_DOCUMENT_:
%%
Total Number of Executions by Race and Sex

per_race_sex <- data %>% group_by(Year,Race, Sex) %>% 
  tally()

per_race_sex
# A tibble: 744 × 4
# Groups:   Year, Race [670]
    Year Race  Sex        n
   <int> <chr> <chr>  <int>
 1  1608 White Male       1
 2  1622 White Male       1
 3  1624 White Male       1
 4  1626 White Male       1
 5  1637 White Male       1
 6  1638 White Male       4
 7  1641 Black Male       1
 8  1641 White Male       1
 9  1642 White Male       2
10  1643 White Female     1
# … with 734 more rows
ggplot(per_race_sex, aes(Sex, fill = Race)) +
  geom_bar(position = position_dodge()) +
    geom_text(aes(label=after_stat(count)), stat="count", vjust=1.6, 
            color="black", position = position_dodge(0.9), size=3.5)+
  labs(y="Count of Executions") +
  ggtitle("Number of Executions by Sex and Race") +
  theme(axis.text.x = element_text(angle = 45, hjust = 1)) 

I created the above graph to find out the number of executions by race and sex. It is observed that for both male and female sexual orientations, individuals identifying as White were executed the most. It should be noted that in this dataset, no females belonging to the Native American and Asian Pacific races were not executed.

Visualizations on Gender

In this section, I have done a few visualizations on race in the hope of finding the answer to the questions:

  • Are men sentenced to death more often than women?
  • Have there been any reversals in this trend?

Total Executions by Sex

per_gender <- data %>% group_by(Year, Sex) %>% tally()

ggplot(per_gender, aes(x=Sex))+
  geom_bar(stat="count", width=0.7, fill="steelblue")+
  labs(title="Plot of Number of Executions by Sex", 
         x="Sex", y = "Number of Executions") +
  theme_minimal()

It can be seen that more males were executed that females over the years. For further analysis, I visualized the graph below.

Total Executions by Sex across Years

per_gender <- data %>% group_by(Year, Sex) %>% tally()
%%
_GIVEN DATA_:
%%
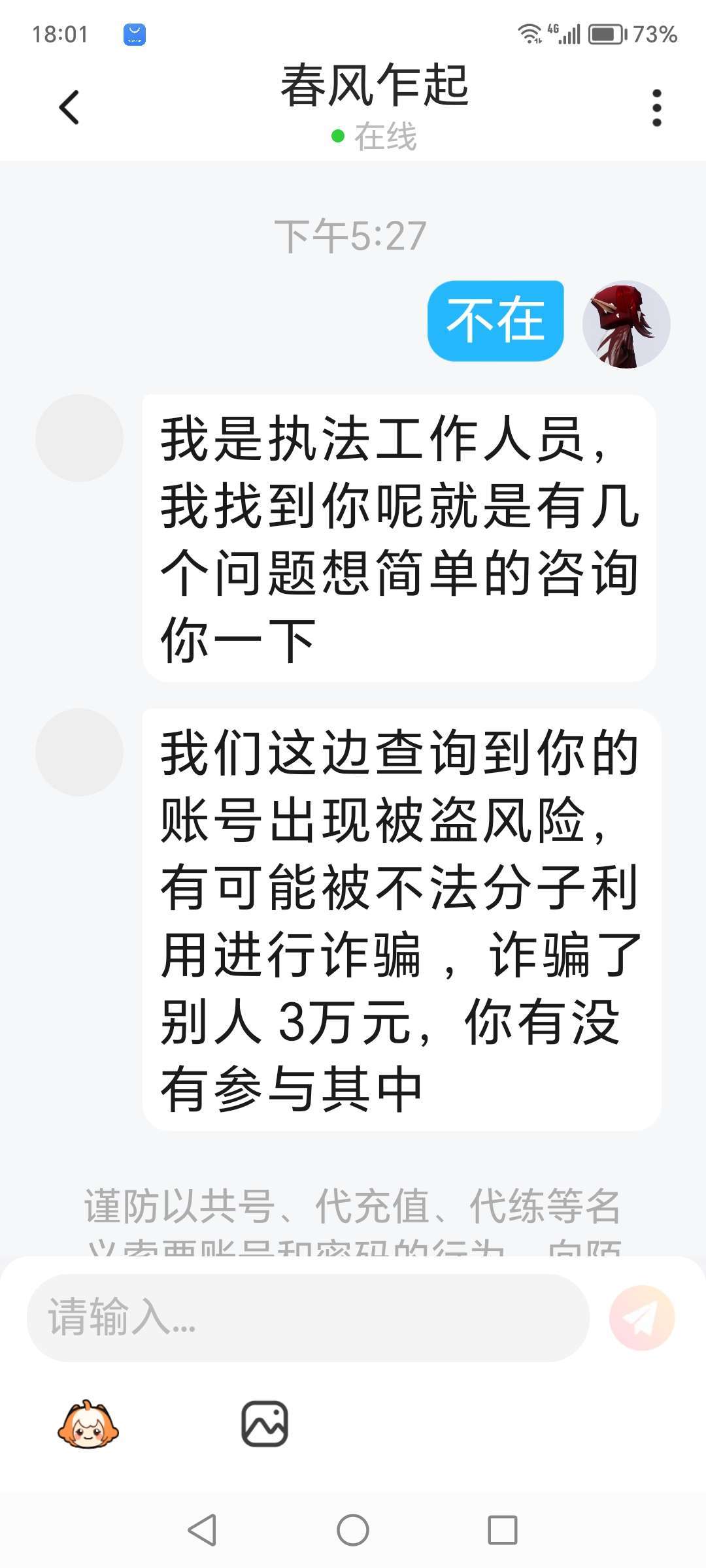View my own avatar next to 不在
706x1568 pixels.
pyautogui.click(x=626, y=325)

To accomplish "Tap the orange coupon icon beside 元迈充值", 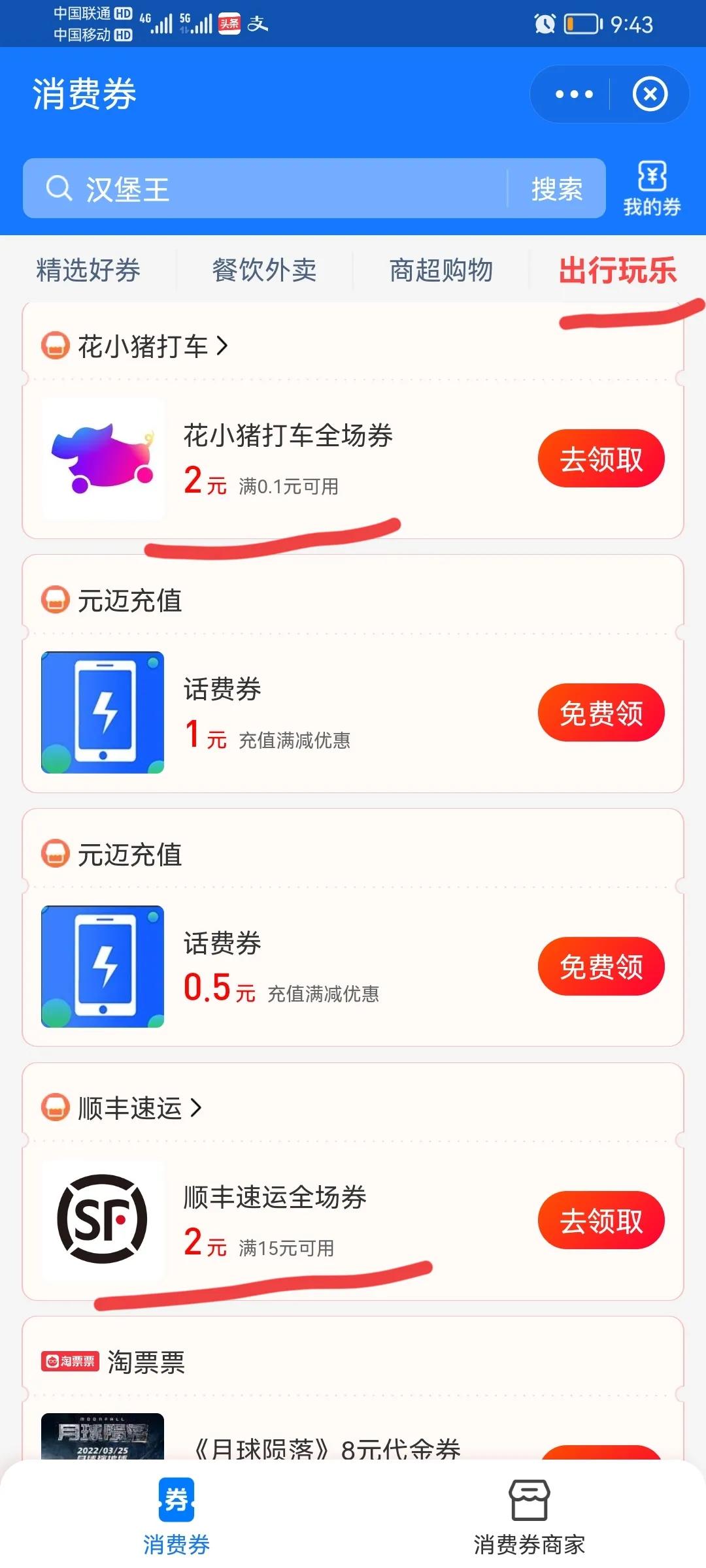I will click(56, 601).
%%
_GIVEN INSTRUCTION 1_: In the execution data analysis, what title does the plot of executions by sex and race get?
_GIVEN INSTRUCTION 2_: Write the next part of the execution data analysis, starting after its last line.

_TASK RESPONSE 1_: "Number of Executions by Sex and Race"

_TASK RESPONSE 2_:
executions_gender <-
  ggplot(data = per_gender, aes(x = Year, y = n)) +
  geom_point(aes(color = Sex)) +
  labs(title = "Number of Executions by Sex and Year", x="Year", y="Number of Executions")

ggplotly(executions_gender)

From this graph, it can be seen that males are in the majority of capital punishment executions. The only time this trend was reversed was during the Salem Witch trials in the 1690s. During this time, a total 0f 14 women were executed while no male was executed.

Total Executions per Sex across Regions

per_sex_region <- data %>% group_by(Year,Sex, Region) %>% 
  tally()


ggplot(per_sex_region, aes(Region, fill = Sex)) +
  geom_bar(position = position_dodge2()) +
      geom_text(aes(label=after_stat(count)), stat="count", vjust=1.6, 
            color="black", position = position_dodge(0.9), size=3.5)+
  labs(y="Count of Executions")+
  ggtitle("Executions by Region and Sex") +
  theme(axis.text.x = element_text(angle = 45, hjust = 1)) 

From the above graph, it can be said that, in general, the ratio of men vs women executions remains the same throughout all regions, except for in the New England region where women seem to be executed more - this is possibly due to the Salem Witch trials. This ratio is also not followed in East and West North Central and Pacific regions where males seem to have been executed much more than females.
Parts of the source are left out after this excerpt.